Dream Theater – Black Clouds & Silver Linings
This band is one of the most respected leaders in modern progressive metal. They are known most for their experimentation, length and speed. Therefore, this album has been one of the most anticipated albums from the band post their arguably well-accepted last release, Systematic Chaos in 2007.
This album seems like a response to a set of fans who demanded more aggression in DT’s albums. Hence, one can notice the band’s response. Still, the aggression isn’t assertive enough to be complemented with such a respected band. Sure, in the past two releases DT had been heavier than their previous releases, but they maintained the integrity of the band by drawing a line in disguise of their respect to the genre – progressive metal. This utmost zeal to quench their audience’s expectations or rather preferences makes bands to crack, if not breach the modern metal doctrine. And, this has an effect on the band’s integrity.
Undoubtedly, there is a lot of retro-vibe, the 80’s influence from Rush and Yes especially in a few vocal sections and quite a few of the instrumental sections. But, at the same time Rudess especially reminds us of the experimentation trend running through making the old vibe infuse with the new wave. But, in the song The best of times, one can unmistakably detect the 80’s vibe more than modernism. By the way, this song is a tribute to Portnoy’s father. Nevertheless, the distance from originality almost fails to impress. Otherwise, this is a good song.
Petrucci has delivered some decent solos dancing between flurry tempos and time signatures, but when the baton is passed on to Ruddess, one cannot help but question, “Umm, okay, that is nimble!, but, where is the soul?”. But, I guess, that will not be asked because most of the audience will exclaim, “That is cool, dude”. Huh!
Having written that, in A nightmare to remember the heavy riffs from the guitarist are intensified with the atmospheric touches by the keyboardist. Here is where, I loved the experimentation touch to the track. Portnoy has been criticised for his appalling growling vocals, yet he renders it in this track thereby affecting the otherwise good experience. Even shockingly annoying and sad is the unchanged manner of vocal delivery when the lyrics change to being happy.

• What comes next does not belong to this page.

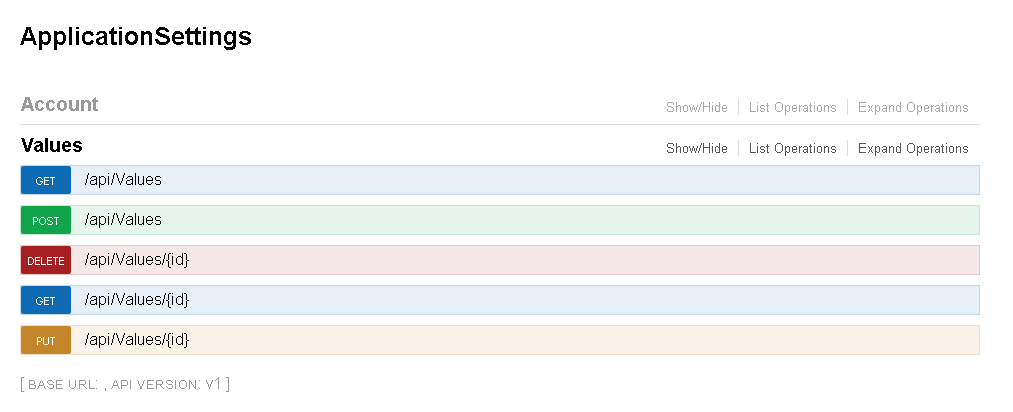List Operations for the Account group
Image resolution: width=1013 pixels, height=412 pixels.
(x=792, y=108)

Despite the catchy chorus in A rite of passage, the track turns extremely boring. It is because it is overtly simplistic, with a strong introduction and fairly decent solos. Also, after repeated listens, one shall suspect the disjoints in the song; as if the solos were added to create a balance between the fans who like DT’s singles and the ones who like DT’s long tracks.
The pop-ish feel rises to the brim in Wither; need I write more? It makes for a good power ballad though. The instrumentally strong A shattered fortress, is slightly let down by, if I may, the pseudo-growls by the vocalists in the band. Again, although The count of Tuscany is musically strong, the lyrics fail to justify the cause of the feel.
This album does not carry the originality, the strong song writing skills and the progressive sound that the band’s previous albums carried AKA this is not traditional DT. It is just an attempt to widen their appeal, increase their audience population and ultimately sell more records. This tries to impress the ones who love intelligent progressive songs and the ones who want to head bang and the ones who prefer catchy tunes. Umm, apart from impressing the progressive metal fans, this album manages to impress the rest. But, that very factor dents their integrity – this is a progressive metal band!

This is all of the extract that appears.